Following the 2014 reports from India, there were many anecdotal stories of young girls and women being sexually harassed and even raped when going to fields or using public toilets in Cambodia, Kenya, and Uganda. Attacks in school toilets, humanitarian camps, and in public toilets in urban slums are all too often occurrences where women and girls are marginalized and made vulnerable. Very few of these cases are even reported to the police, because of deeply entrenched cultural and social norms for women and girls, who learn to accept such types of harassment or sexual assault as “normal” (Jongjarb 2017). This for me underlined the importance of WASH for women—not only for health and economic reasons—but also for safety and security reasons.

While constructing toilets, water points, and well-engineered facilities will not end gender-based violence, it will reduce women’s and girls’ risks and vulnerability to attacks (Sommer et al. 2014). The bigger and more pressing challenge is changing the societal norms that tolerate gender-based violence (Sommer et al. 2014). I learned that even in my role as a development worker in WASH, I can help prevent gender-based violence. I can do so not only by the work I do, but also by how I do it. This means giving women and girls a voice, the ability to make decisions and influence how money is spent for their benefit and for the benefit of their community.

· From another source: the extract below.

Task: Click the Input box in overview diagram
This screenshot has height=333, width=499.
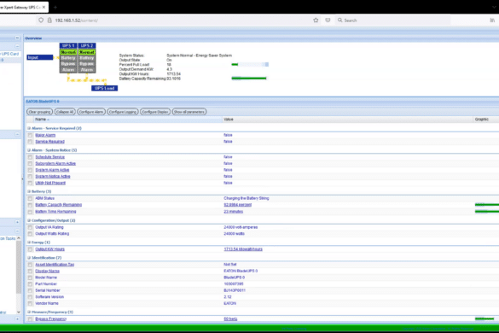Action: (x=40, y=57)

I hope my message will inspire you to take action: whatever you do, big or small, will make a difference in ending gender-based violence. There are many ways. This is one.
Call to Action
- Learn more about some great organizations working to end gender-based violence through access to clean water, sanitation, and hygiene by visiting Women Deliver, World Toilet Organization, and German Toilet Organization .
- Advocate for safe public spaces for everyone by donating to programs that provide toilets and clean water to schools, health centers, and humanitarian camps. The following organizations explicitly give women and girls a voice and agency by involving them in the planning, design, and monitoring of facilities: Water Aid, UNICEF, Thrive Networks, Plan International, and World Vision.
- Call out and report harassment and encourage others to do the same, especially where public facilities offer risks to women, children, and other marginalized groups due to poor lighting, location, or design.